(Stored records)
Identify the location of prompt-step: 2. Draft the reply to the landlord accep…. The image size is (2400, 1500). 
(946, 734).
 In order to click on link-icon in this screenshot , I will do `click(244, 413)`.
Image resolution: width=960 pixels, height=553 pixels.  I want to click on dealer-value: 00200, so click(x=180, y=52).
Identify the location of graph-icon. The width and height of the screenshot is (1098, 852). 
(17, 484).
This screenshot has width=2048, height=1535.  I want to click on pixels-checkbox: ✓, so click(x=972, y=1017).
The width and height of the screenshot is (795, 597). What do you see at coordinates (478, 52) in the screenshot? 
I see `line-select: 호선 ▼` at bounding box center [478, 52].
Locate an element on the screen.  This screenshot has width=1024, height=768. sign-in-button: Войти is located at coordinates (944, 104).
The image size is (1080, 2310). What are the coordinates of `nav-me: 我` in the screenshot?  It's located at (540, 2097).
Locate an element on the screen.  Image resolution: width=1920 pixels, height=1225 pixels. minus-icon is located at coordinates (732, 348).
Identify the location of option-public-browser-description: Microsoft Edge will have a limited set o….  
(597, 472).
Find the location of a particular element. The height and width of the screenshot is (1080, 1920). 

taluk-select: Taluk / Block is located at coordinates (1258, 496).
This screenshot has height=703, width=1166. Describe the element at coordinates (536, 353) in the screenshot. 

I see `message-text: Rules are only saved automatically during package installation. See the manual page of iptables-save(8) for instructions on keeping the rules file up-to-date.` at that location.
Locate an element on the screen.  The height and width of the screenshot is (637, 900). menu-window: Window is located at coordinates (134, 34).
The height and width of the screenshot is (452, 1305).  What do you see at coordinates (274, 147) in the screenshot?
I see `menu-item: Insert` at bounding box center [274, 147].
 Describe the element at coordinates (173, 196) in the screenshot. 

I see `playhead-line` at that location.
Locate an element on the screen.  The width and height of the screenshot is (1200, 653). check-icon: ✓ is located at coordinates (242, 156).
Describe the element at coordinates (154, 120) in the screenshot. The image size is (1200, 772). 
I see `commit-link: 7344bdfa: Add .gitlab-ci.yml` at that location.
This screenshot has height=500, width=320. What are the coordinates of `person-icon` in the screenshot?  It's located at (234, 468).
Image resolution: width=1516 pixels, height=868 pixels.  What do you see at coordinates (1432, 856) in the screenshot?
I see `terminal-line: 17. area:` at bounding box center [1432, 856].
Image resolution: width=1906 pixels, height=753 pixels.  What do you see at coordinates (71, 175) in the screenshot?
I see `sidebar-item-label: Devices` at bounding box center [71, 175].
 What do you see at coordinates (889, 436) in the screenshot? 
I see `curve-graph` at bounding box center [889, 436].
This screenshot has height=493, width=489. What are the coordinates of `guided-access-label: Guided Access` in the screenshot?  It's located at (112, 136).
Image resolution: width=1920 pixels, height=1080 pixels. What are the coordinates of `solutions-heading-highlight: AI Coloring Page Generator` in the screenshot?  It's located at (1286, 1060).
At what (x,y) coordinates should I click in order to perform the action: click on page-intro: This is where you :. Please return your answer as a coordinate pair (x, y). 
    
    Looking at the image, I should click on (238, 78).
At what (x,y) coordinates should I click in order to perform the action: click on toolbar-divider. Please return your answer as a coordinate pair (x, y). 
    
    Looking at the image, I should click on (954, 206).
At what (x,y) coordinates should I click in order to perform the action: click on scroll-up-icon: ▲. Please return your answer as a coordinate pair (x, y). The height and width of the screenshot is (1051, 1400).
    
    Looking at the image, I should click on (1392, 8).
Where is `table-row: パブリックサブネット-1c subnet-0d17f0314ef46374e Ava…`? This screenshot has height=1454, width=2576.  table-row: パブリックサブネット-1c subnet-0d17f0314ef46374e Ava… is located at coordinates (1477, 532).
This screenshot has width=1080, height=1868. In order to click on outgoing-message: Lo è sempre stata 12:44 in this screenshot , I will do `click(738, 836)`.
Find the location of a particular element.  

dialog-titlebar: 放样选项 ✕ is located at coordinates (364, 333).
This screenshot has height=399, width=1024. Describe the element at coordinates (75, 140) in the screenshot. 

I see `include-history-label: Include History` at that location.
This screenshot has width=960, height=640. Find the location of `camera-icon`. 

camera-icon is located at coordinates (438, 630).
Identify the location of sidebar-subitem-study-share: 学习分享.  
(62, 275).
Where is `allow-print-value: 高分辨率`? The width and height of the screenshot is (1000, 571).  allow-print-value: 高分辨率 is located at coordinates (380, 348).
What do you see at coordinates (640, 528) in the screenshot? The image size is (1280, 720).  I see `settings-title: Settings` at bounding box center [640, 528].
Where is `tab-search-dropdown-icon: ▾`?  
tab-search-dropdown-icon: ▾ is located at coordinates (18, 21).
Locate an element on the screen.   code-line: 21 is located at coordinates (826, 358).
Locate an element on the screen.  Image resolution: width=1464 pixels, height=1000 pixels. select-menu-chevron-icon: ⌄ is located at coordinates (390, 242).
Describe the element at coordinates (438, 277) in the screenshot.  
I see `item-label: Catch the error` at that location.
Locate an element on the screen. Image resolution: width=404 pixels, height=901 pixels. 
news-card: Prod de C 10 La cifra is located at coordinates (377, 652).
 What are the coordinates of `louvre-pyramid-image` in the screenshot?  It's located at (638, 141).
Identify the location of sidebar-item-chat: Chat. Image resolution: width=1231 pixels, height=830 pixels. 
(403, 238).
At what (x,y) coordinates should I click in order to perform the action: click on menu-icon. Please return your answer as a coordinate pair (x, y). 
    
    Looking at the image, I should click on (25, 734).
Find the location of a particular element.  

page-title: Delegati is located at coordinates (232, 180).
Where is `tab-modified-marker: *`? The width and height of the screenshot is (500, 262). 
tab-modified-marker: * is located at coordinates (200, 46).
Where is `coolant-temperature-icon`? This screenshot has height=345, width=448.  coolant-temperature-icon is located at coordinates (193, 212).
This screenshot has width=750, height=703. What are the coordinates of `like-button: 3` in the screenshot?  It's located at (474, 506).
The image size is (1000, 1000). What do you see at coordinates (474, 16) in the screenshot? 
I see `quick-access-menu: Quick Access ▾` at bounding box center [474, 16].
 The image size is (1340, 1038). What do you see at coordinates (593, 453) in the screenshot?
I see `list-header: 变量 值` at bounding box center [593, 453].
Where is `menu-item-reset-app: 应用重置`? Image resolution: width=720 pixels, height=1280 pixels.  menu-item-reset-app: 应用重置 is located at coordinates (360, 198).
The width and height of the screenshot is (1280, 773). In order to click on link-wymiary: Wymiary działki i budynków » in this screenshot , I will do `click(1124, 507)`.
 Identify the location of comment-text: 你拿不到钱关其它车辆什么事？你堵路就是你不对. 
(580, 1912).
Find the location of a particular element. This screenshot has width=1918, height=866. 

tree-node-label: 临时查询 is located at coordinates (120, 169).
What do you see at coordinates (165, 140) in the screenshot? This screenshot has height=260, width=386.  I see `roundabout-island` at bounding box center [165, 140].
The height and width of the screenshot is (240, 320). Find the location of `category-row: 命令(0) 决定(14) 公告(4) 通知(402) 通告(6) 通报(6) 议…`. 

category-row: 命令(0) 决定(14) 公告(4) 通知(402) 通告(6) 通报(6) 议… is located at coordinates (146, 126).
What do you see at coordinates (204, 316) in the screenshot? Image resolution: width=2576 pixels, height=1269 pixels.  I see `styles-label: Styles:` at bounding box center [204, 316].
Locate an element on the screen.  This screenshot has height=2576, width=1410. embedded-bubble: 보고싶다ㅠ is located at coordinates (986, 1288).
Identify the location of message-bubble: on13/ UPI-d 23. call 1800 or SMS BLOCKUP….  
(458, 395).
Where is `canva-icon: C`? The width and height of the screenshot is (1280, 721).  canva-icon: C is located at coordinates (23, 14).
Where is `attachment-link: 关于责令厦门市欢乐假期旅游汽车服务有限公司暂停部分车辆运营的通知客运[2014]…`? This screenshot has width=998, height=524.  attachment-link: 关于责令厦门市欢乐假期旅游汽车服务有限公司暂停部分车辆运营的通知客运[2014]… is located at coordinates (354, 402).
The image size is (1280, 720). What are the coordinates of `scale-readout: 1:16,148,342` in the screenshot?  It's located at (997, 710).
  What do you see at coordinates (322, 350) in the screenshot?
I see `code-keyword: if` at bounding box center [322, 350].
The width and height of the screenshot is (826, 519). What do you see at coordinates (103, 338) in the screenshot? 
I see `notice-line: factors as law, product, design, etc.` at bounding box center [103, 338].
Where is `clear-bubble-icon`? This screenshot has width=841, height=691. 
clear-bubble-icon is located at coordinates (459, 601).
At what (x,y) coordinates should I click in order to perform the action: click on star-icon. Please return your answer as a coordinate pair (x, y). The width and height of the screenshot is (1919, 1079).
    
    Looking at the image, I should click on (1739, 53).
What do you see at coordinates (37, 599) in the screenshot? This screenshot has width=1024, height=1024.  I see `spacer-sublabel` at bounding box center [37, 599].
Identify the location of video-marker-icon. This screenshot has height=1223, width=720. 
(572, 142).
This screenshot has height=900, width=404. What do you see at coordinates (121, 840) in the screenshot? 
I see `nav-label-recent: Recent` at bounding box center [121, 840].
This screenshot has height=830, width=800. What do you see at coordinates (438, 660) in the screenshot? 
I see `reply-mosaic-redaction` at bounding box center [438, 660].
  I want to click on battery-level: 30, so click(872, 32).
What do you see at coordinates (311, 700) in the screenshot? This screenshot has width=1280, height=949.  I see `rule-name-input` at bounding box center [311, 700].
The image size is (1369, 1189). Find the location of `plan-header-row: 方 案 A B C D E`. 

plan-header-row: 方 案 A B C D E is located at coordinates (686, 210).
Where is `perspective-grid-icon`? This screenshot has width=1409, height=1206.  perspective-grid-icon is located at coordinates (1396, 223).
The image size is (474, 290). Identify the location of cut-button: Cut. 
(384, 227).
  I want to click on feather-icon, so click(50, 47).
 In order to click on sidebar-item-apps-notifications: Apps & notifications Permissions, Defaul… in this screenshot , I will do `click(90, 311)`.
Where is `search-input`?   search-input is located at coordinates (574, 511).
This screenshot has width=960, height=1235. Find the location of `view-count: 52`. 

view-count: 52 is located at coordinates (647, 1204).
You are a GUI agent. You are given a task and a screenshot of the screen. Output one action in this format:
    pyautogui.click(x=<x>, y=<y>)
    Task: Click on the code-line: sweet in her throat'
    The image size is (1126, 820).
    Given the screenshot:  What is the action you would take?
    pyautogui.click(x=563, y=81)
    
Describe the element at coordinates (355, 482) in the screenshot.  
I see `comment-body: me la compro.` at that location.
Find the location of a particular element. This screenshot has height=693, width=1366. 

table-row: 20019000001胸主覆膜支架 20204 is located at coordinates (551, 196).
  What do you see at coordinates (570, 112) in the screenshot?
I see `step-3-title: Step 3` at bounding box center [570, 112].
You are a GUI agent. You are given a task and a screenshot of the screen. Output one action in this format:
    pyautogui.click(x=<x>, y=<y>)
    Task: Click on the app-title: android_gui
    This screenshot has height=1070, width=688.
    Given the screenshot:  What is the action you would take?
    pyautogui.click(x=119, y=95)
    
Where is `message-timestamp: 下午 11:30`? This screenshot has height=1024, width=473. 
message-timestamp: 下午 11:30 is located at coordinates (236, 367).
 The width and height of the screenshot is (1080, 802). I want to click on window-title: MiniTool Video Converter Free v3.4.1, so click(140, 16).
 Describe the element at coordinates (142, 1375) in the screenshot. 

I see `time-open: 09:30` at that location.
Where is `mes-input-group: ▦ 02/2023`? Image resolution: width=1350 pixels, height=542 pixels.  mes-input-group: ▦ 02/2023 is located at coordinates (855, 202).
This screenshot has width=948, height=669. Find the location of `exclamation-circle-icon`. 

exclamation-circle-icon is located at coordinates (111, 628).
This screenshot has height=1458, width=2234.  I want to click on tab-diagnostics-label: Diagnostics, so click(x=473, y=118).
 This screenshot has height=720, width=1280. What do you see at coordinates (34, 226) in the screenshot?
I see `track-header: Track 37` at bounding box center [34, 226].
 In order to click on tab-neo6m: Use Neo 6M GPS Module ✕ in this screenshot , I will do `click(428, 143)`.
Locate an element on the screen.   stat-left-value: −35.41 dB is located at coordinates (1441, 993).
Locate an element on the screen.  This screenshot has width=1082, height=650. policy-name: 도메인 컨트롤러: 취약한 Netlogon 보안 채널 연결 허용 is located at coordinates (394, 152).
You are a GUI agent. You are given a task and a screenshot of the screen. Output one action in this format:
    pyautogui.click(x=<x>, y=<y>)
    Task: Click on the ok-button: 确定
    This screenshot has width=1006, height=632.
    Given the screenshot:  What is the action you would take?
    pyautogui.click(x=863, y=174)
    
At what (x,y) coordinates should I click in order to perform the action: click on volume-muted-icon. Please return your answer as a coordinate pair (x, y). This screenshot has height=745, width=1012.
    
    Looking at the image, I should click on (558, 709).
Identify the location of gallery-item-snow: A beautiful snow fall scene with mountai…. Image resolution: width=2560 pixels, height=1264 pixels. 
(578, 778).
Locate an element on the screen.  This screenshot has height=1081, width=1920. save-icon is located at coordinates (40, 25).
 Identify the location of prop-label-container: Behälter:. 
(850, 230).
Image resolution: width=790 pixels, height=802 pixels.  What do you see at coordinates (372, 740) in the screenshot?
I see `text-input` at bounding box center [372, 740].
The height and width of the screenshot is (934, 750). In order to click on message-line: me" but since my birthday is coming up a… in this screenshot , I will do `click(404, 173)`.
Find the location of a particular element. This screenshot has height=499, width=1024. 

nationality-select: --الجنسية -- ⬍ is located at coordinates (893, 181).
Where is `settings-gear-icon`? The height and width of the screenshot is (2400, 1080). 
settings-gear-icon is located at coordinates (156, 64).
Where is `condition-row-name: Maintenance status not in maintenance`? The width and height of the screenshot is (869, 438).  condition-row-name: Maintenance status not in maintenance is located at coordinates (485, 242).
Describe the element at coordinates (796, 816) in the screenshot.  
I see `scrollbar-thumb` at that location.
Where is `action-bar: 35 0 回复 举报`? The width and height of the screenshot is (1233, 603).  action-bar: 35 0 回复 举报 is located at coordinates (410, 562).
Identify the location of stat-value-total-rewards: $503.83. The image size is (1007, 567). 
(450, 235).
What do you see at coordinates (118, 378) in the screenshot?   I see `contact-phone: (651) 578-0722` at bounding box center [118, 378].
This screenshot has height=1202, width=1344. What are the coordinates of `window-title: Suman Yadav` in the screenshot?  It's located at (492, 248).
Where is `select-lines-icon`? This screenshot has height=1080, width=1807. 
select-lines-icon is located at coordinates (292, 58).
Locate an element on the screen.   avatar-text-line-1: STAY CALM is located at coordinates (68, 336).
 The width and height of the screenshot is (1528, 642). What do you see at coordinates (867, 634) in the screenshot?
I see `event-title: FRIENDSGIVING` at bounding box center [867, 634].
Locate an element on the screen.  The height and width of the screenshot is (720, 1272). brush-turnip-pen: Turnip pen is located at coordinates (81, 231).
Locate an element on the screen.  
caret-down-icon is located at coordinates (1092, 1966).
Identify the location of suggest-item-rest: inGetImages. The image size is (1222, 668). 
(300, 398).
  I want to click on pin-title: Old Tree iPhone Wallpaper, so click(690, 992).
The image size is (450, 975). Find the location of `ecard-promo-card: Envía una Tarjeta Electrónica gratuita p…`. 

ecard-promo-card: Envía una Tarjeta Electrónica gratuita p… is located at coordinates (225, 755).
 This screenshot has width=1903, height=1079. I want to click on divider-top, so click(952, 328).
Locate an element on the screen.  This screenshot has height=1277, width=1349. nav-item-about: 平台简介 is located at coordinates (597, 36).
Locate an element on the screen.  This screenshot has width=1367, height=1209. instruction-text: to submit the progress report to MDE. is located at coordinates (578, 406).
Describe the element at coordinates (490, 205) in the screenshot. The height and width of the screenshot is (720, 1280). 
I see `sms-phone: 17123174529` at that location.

● WHAT YOU WILL DO
Extract the stored lines word for word, starting at the line that contains "has width=841, height=691." and stopping after the line that contains "center [121, 840].".

● RESPONSE
Where is `clear-bubble-icon`? This screenshot has width=841, height=691. 
clear-bubble-icon is located at coordinates (459, 601).
At what (x,y) coordinates should I click in order to perform the action: click on star-icon. Please return your answer as a coordinate pair (x, y). The width and height of the screenshot is (1919, 1079).
    
    Looking at the image, I should click on (1739, 53).
What do you see at coordinates (37, 599) in the screenshot? This screenshot has width=1024, height=1024.  I see `spacer-sublabel` at bounding box center [37, 599].
Identify the location of video-marker-icon. This screenshot has height=1223, width=720. 
(572, 142).
This screenshot has height=900, width=404. What do you see at coordinates (121, 840) in the screenshot? 
I see `nav-label-recent: Recent` at bounding box center [121, 840].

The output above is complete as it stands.